In an era of high stakes testing, art is sometimes the first thing to go but we as teachers need to find ways to continue providing art experiences for our students. Not only is art just plain fun, and let's face it, kids do need fun, but it's much more than that. Art is beneficial in so many ways!
Benefits of Art in Education:
- Helps children think creatively - outside of the box
- Increases critical thinking skills
- Improves decision making skills
- Helps kids express their feelings
- Builds confidence
- Allows kids who struggle academically to excel in another area
- and more!
One of the ways I like to incorporate art is to tie it into the core subjects that I'm teaching. Art is a great way to add variety to the activities that you're doing in the classroom and it's also an easy way to motivate most of your students. It can also reinforce the concepts that you're teaching and sometimes it can even be a good assessment of what has (or hasn't...ugh) been learned.

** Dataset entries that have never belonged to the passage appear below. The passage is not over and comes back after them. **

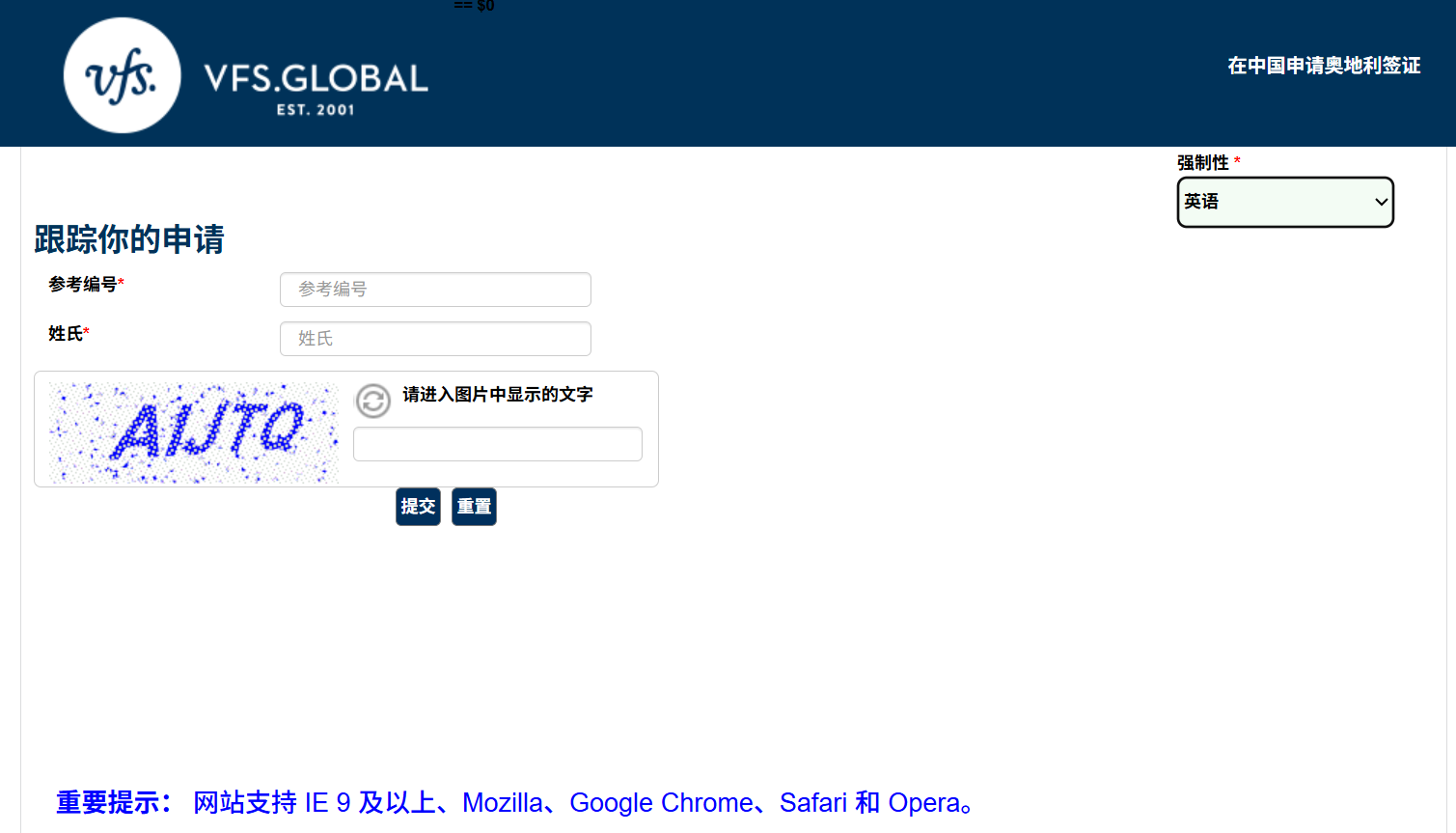The image size is (1456, 833).
Task: Click the 跟踪你的申请 page heading
Action: pyautogui.click(x=129, y=239)
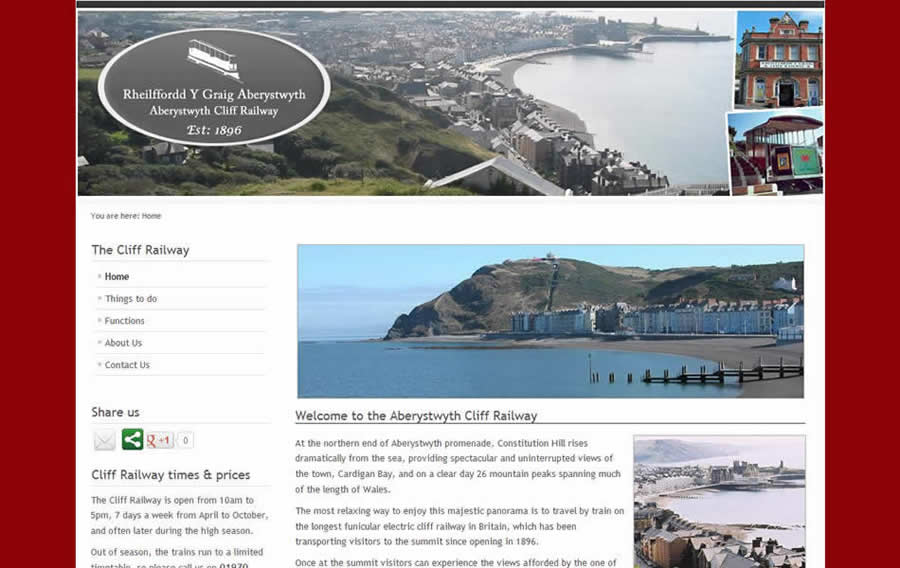This screenshot has width=900, height=568.
Task: Click the red brick building photo in the header
Action: click(x=778, y=60)
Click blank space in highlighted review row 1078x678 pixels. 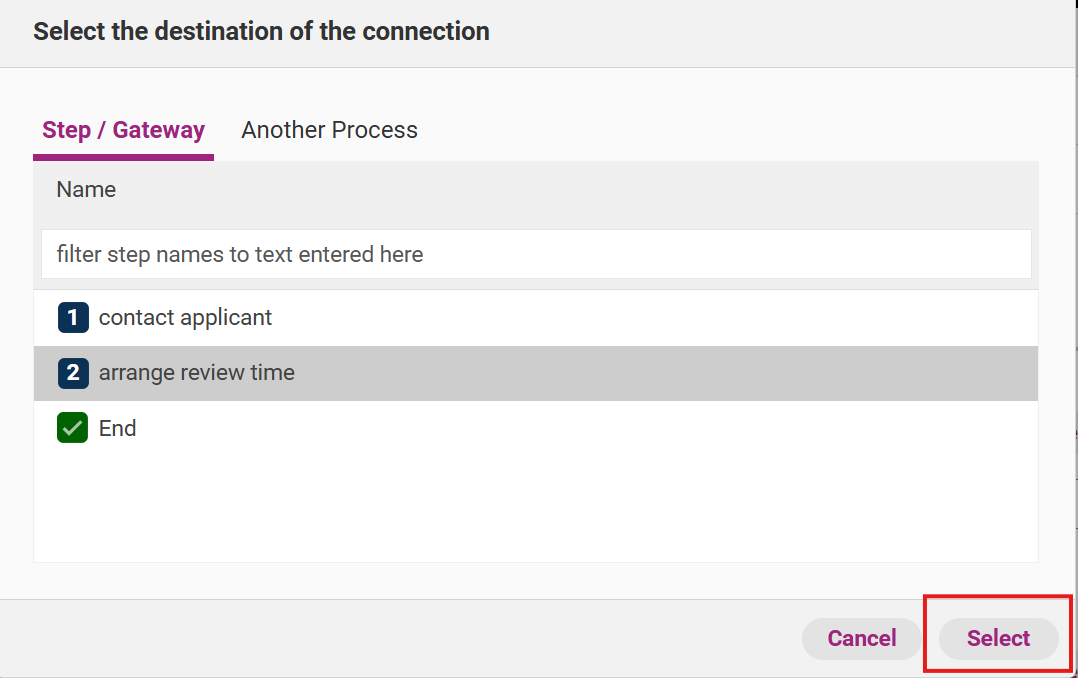(x=650, y=373)
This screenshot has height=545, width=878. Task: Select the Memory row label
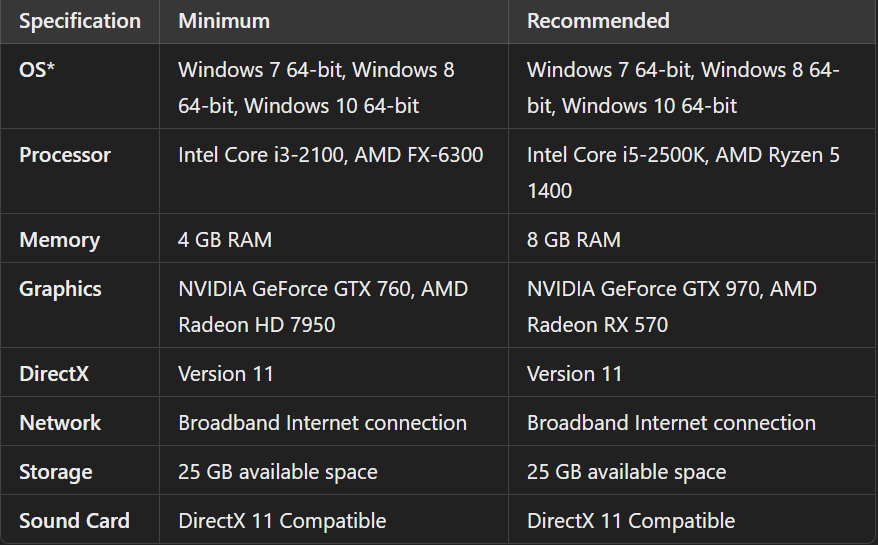[x=59, y=240]
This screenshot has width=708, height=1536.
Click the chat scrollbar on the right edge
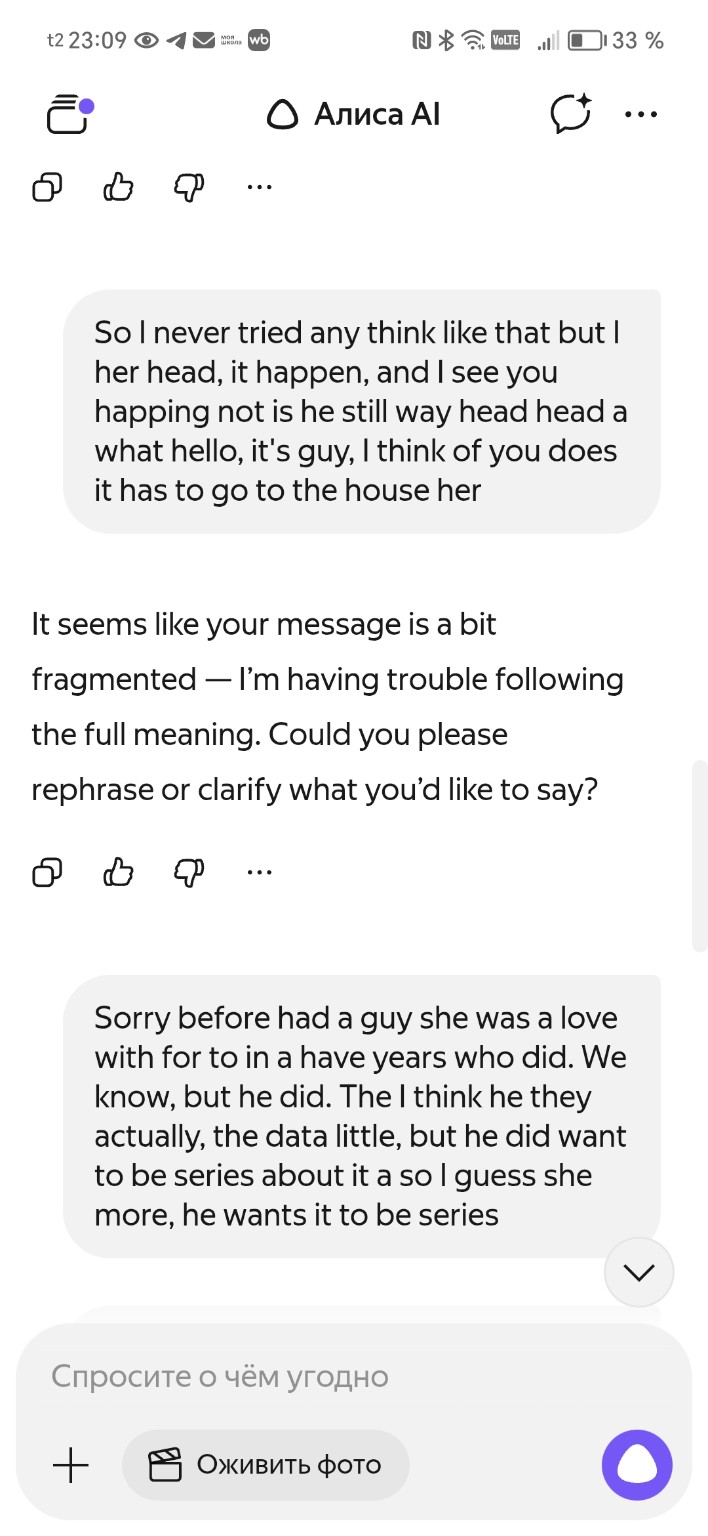[700, 855]
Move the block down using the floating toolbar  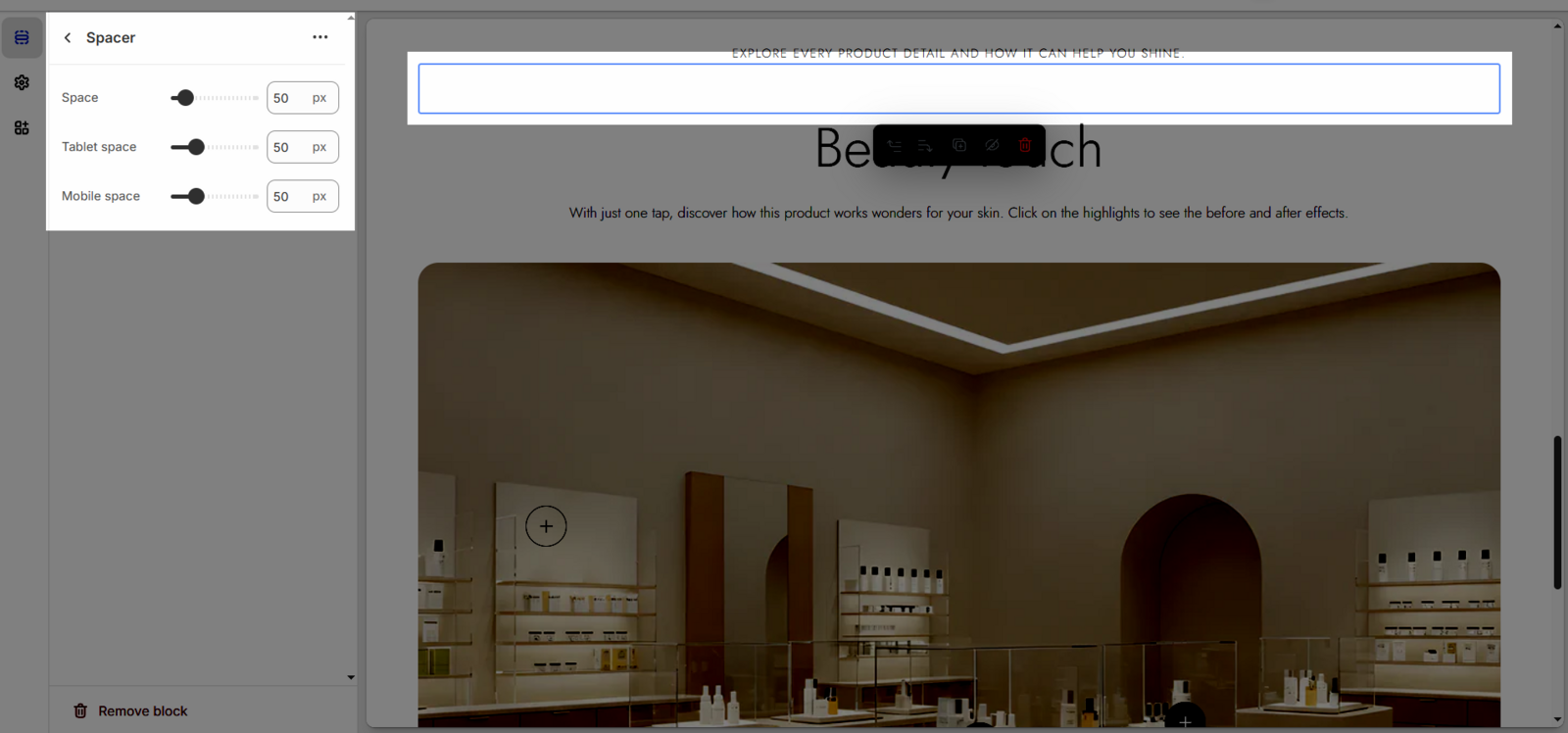click(925, 145)
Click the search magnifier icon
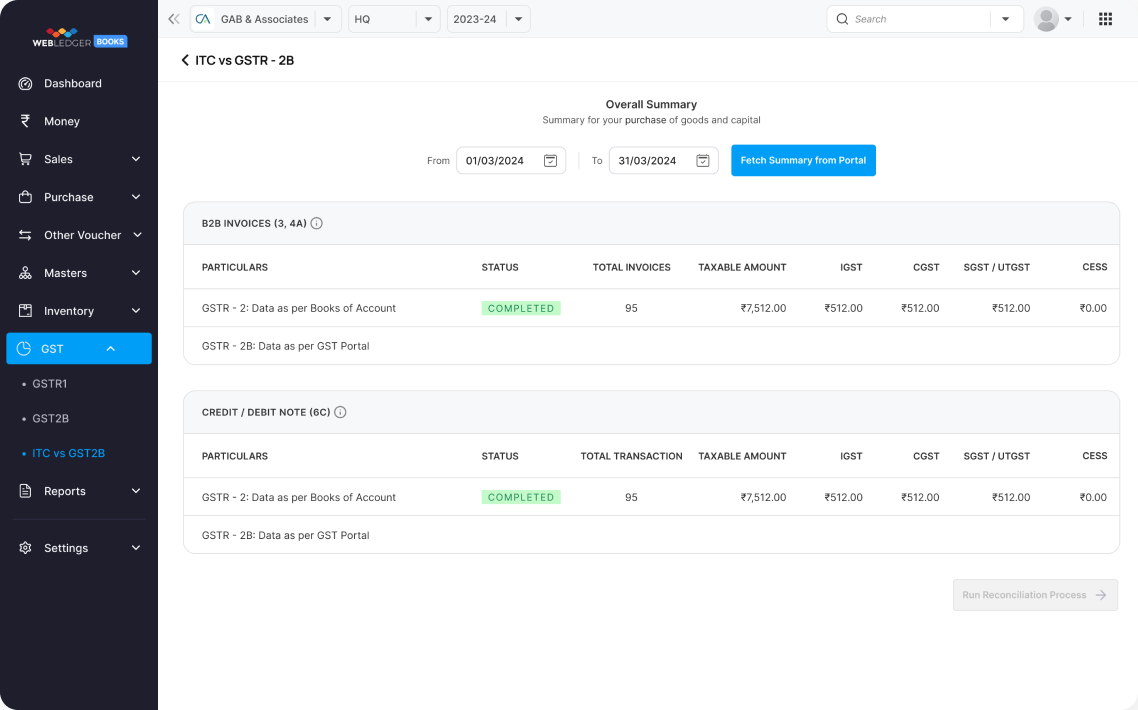The width and height of the screenshot is (1138, 710). pyautogui.click(x=842, y=19)
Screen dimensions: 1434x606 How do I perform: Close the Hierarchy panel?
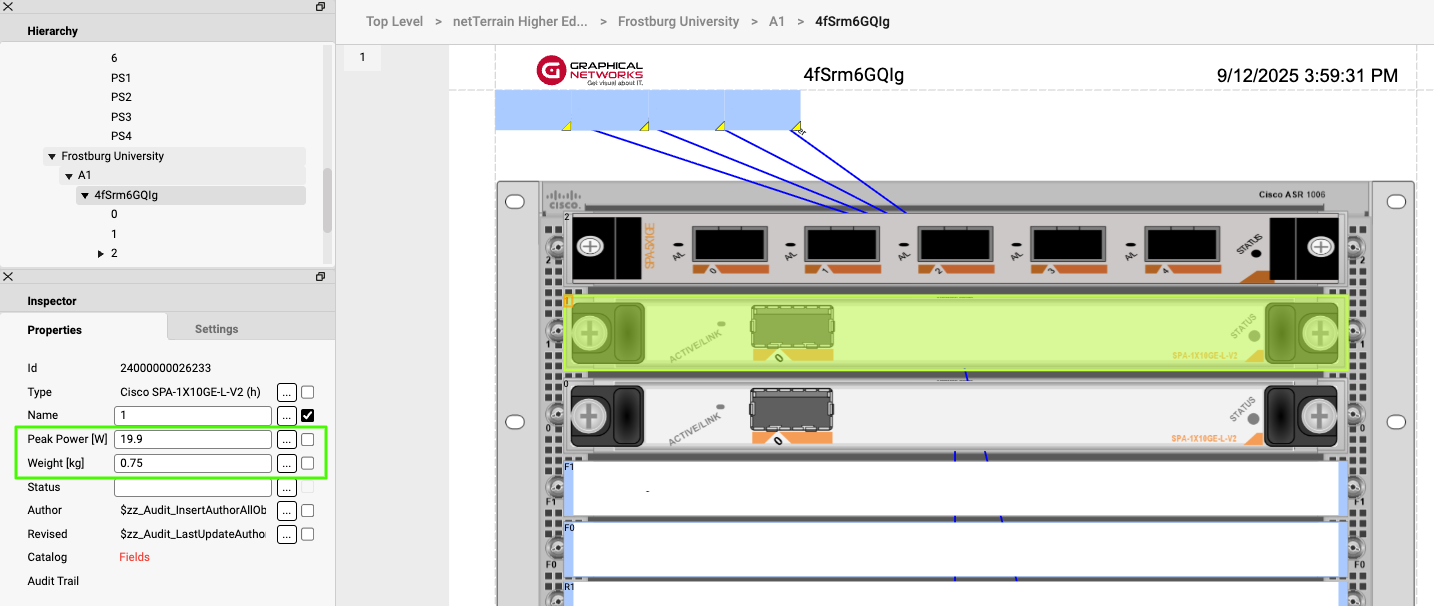(8, 7)
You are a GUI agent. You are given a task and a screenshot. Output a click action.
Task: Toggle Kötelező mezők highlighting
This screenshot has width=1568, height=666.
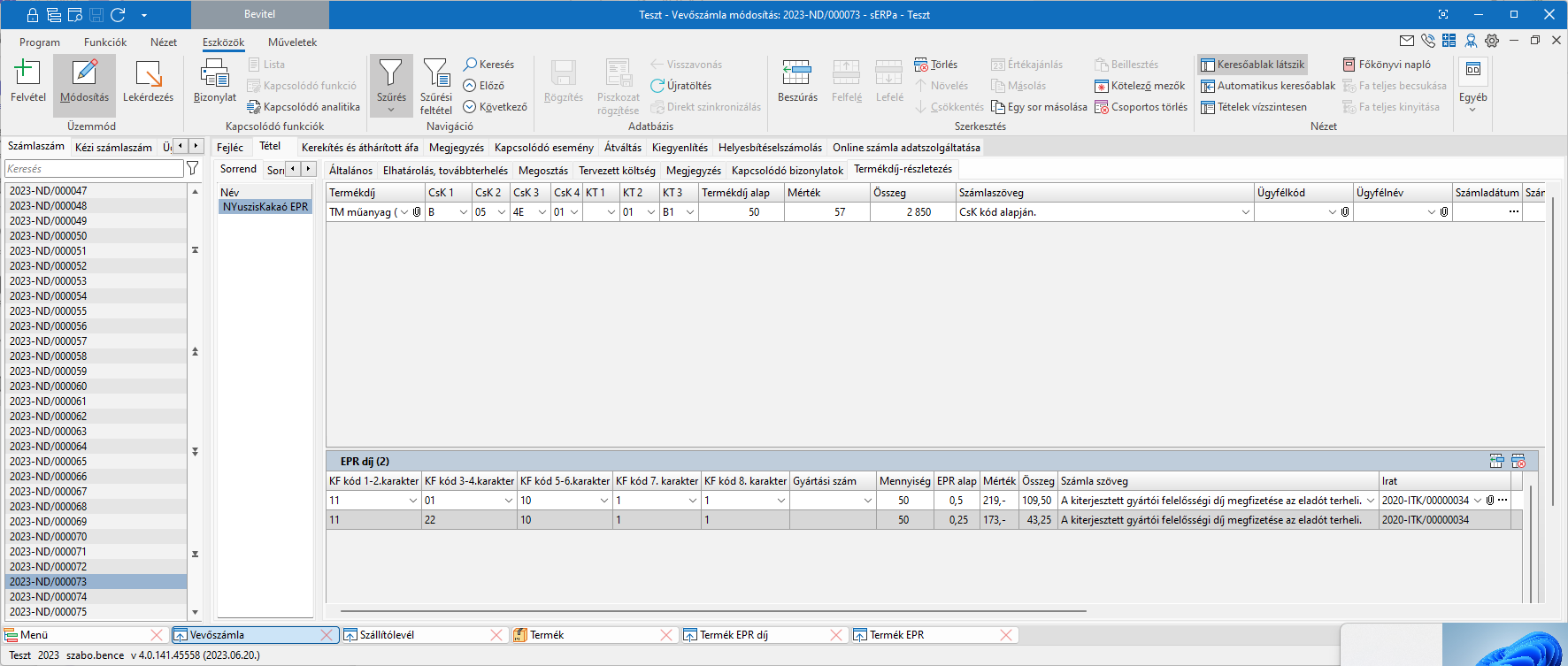tap(1139, 86)
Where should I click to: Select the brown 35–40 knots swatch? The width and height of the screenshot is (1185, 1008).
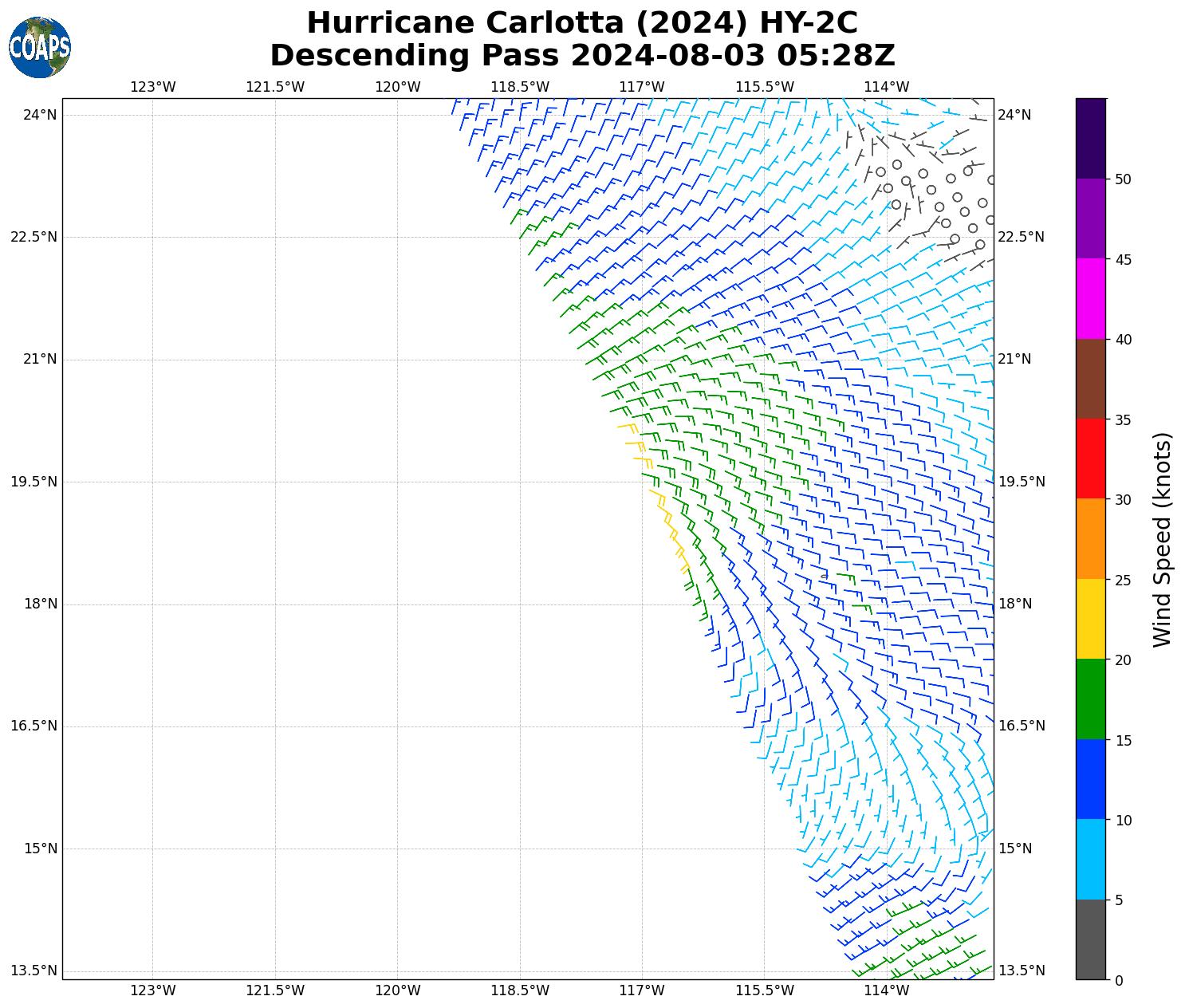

After reading a book, kids could do a watercolor painting of one of the settings from the story, or they could do an oil pastel of a favorite character. If you've done a read aloud, art projects can be tied to that. Like when we read The True Confessions of Charlotte Doyle (great book if you haven't read it about a proper young girl who accidentally travels on a pirate type ship, with twists and turns and even mutiny....I love it), your students could do a pencil drawing of a tall ship like the one in the story. Besides doing book related art projects, it's great to read about a variety of artists as part of your curriculum. My Art Adventure unit actually features 10 different artists with passages and comprehension questions, if you're looking for this type of material.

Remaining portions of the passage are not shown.